La coperta è corta, specie per chi mal pensa.
Cento punti senza stile
A volte l’agonismo fa brutti scherzi. Ne sanno qualcosa le cestiste della Covenant School di Dallas, scuola superiore con una squadra femminile di basket insaziabile: nell’ultima partita hanno probabilmente battuto un record, vincendo con un tondo 100 a zero contro la compagine della Dallas Academy.
Certo, deve trattarsi di una squadra-materasso al limite del patologico, considerando che non vince una partita da quattro anni. Eppure a tutto c’è un limite, e la scuola delle vincitrici ha ritenuto opportuno inviare una mail alla scuola sconfitta porgendo nientemeno che le proprie scuse per l’umiliazione. «È vergognoso che questo sia successo. Questo, chiaramente, non riflette l’atteggiamento cristiano e onorevole di una competizione», ha scritto il preside.
Un gesto d’altri tempi, gentile, generoso e formativo: insegna che ricercare l’eccellenza è importante, ma che prima dei risultati vengono sempre e comunque le persone.
Di diverso avviso l’allenatore vincente, che non ha voluto saperne di scusarsi, e anzi ha giustificato le sue ragazze per la sonora sconfitta inflitta alle avversarie: «Non sono d’accordo sul fatto che le ragazze della squadra di pallacanestro di Covenant School debbano sentirsi imbarazzate», e ha ribadito le sue ragioni parlando di una «vittoria ampia» ottenuta «con onore e integrità».
Come dire: se abbiamo vinto è per merito nostro e demerito degli avversari.

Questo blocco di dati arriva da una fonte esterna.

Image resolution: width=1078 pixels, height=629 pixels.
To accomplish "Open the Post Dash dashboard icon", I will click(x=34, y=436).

Sul campo non si fanno prigionieri e non esiste pietà: chi ha, dà; chi non ha, subisce.
Povera Dallas Academy, che si è trovata di fronte una squadra così motivata, guidata da un allenatore tanto agguerrito. Cento punti subiti, nemmeno uno segnato.

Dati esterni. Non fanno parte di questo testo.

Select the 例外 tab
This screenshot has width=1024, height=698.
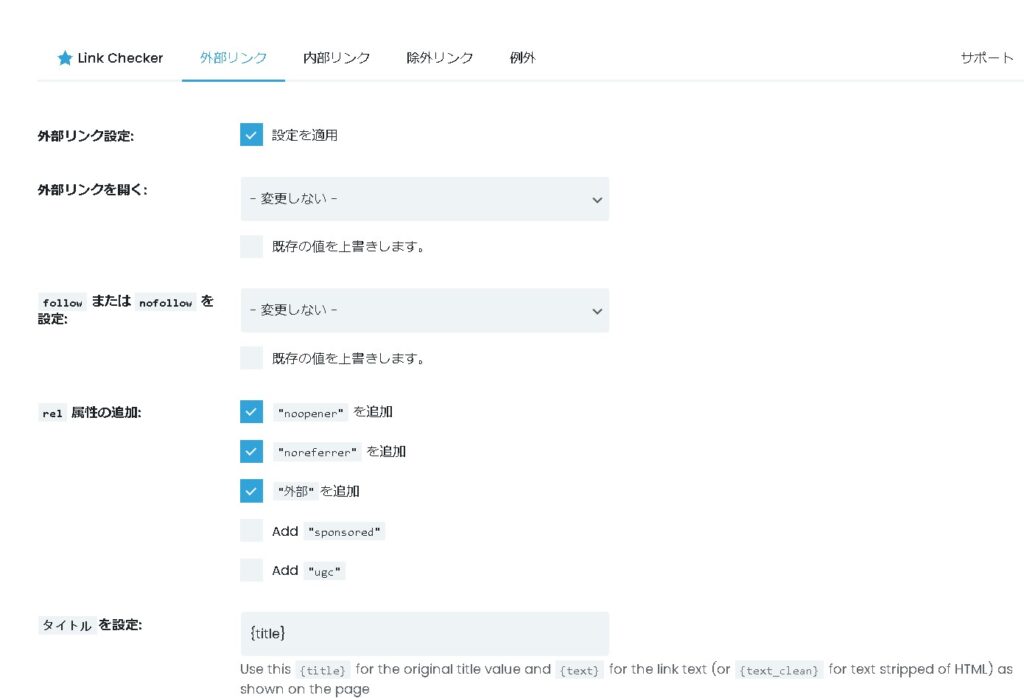522,58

La scuola ospita studenti con problemi di apprendimento, e l’allenatore è più un amico che un coach: «Le mie ragazze non si sono mai rassegnate – ha detto al Dallas News -, hanno giocato con tutta l’intensità possibile fino all’ultimo secondo. Ci hanno messo tutto il loro cuore sul 70 a zero, sull’80 a zero, sul 100 a zero. Sono davvero orgoglioso di loro. È questo che ho detto loro alla fine della partita».
Insomma: nonostante i risultati diano un’immagine diversa, il suo mestiere di allenatore lo svolge bene.

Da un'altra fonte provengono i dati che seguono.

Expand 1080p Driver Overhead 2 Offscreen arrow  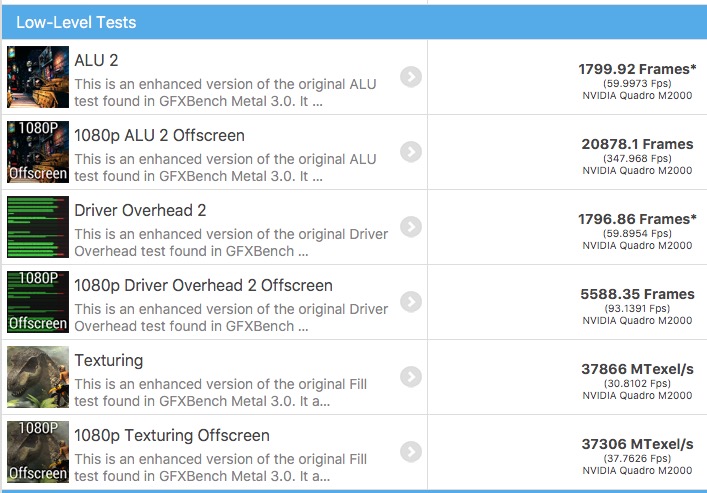click(410, 302)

Proprio come il suo antagonista, il vincente senza riguardi, il Mourinho della situazione: solo che lui, l’allenatore dei cento punti, ha sbagliato parquet, e di certo si troverebbe meglio nel campionato NBA, anziché sulla panchina una squadretta scolastica.
Chissà quanto gli rode doversi occupare di cinque ragazzette, proprio lui, con il suo talento e la sua filosofia battagliera.
Immaginiamo qindi che sarà stato contento nello scoprire che il suo trasloco è stato facilitato: dopo il rifiuto a porgere le scuse a nome suo e della squadra, è stato esonerato senza troppi complimenti.
Niente da dire: se è vero che una squadra vincente non si cambia e che chi vince ha sempre ragione, la scelta di mandarlo a casa è stato un bell’esempio di coerenza da parte della scuola, che con questo gesto esplica nel modo migliore la sua estrazione cristiana: privarsi di un coach di talento non è mai facile; farlo volontariamente per tener fede a un principio è ancora più ammirevole.